▸ **Instructions to follow**: Count the lines in the rows below that contain the string "Click", matching case exactly, and give only the number.

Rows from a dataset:
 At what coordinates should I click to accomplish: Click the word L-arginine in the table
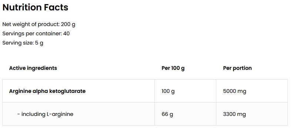[x=60, y=114]
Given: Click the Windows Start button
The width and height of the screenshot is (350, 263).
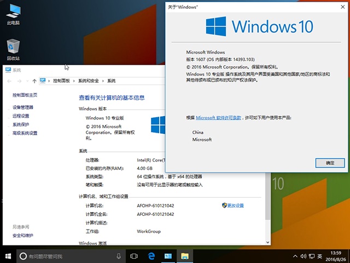Looking at the screenshot, I should (x=8, y=256).
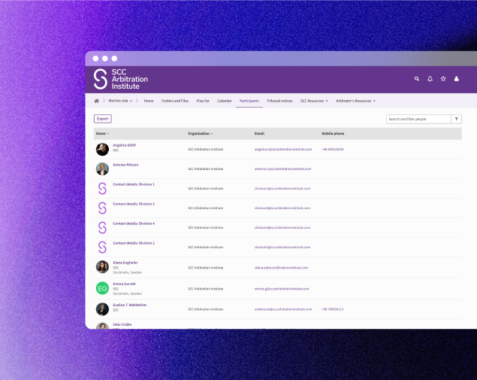477x380 pixels.
Task: Open the Calendar tab
Action: [x=225, y=100]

▸ **Expected output**: 2